NOTE: Sudden severe cramp in the legs has several causes, all of them serious. One is deep vein thrombosis, which can have very serious consequences up to and including death by pulmonary embolism. Therefore; sudden, very severe leg pain should be treated as an emergency.

Short of this sort of drastic problem, circulation problems in the legs can be improved by natural methods; this applies to any other sort of vascular problem also. But because of its potential severity, this sort of problem needs you to work with your doctor.

Specific Suggestions

Resting Cramps

This one is fairly simple; increase consumption of fruit and vegetables and decrease consumption of caffeine and alcohol. For a quick resolution of the problem or if it’s severe, supplemental potassium and magnesium might help.

High Activity Cramps

The same as above, with the addition of isotonic drinks before, during and after exercise.

Low Activity Cramps

Suggestions for this are the same as for any other cardiovascular problem including angina.
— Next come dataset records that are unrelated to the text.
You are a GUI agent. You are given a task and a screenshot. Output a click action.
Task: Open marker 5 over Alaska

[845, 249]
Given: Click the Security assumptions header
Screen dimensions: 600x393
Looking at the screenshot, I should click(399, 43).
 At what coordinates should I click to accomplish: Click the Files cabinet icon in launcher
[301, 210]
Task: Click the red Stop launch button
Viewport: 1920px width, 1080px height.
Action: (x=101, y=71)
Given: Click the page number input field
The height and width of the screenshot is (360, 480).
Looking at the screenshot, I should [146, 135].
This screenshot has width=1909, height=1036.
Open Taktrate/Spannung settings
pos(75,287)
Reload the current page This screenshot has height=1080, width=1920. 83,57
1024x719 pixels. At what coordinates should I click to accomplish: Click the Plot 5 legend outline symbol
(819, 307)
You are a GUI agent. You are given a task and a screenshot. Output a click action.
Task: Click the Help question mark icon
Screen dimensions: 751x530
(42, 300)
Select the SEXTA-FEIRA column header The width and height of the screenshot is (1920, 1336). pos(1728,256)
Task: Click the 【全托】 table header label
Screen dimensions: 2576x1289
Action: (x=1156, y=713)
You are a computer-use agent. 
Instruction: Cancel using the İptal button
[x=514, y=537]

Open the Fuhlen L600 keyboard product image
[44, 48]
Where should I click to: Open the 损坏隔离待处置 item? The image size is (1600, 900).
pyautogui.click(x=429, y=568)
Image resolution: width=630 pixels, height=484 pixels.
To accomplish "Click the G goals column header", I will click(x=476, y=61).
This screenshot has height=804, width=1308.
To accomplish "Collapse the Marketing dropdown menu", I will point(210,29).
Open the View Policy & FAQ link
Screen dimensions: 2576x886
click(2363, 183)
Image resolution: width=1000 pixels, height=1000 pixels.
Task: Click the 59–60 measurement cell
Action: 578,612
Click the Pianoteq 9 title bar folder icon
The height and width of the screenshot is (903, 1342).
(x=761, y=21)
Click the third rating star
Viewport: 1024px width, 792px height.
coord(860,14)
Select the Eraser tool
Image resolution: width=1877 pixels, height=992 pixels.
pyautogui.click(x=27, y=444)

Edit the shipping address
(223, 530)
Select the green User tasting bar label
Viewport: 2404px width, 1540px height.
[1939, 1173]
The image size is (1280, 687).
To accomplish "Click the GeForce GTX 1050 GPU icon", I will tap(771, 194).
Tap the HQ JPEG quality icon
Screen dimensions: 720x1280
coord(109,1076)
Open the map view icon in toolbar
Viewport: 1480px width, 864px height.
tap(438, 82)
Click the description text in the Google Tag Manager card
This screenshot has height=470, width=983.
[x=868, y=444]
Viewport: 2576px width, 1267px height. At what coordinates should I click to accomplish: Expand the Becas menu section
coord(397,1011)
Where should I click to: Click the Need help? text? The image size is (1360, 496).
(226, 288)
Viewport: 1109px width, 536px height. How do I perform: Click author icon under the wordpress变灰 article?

For the record: increase fruit and vegetables, decrease hydrogenated or highly-heated fat (which means less fried food), reduce red meat and eat less fatty versions, eat less refined foods and unnecessary chemicals. Supplements helpful for this sort of problem include the folic acid/B12/B6 combination that reduces homocysteine, sometimes large amounts of L-lysine with an equal amount of vitamin C, proteolytic enzymes including bromelain and serrapeptase, garlic and fish oil (both reduce blood viscosity and make clots less likely), vitamin E (thins blood and dilates blood vessels, also makes arterial plaque less likely) and ginkgo biloba; this herb is a mild anticoagulant and dilates peripheral blood vessels.

Last but not least: for this and any other sort of vascular disorder IF YOU SMOKE, STOP.

Well, not quite last. Any sort of medical symptom (particularly if it is severe, frequent and/or prolonged) should be attended to by a professional in the first instance. This applies particularly to cramp.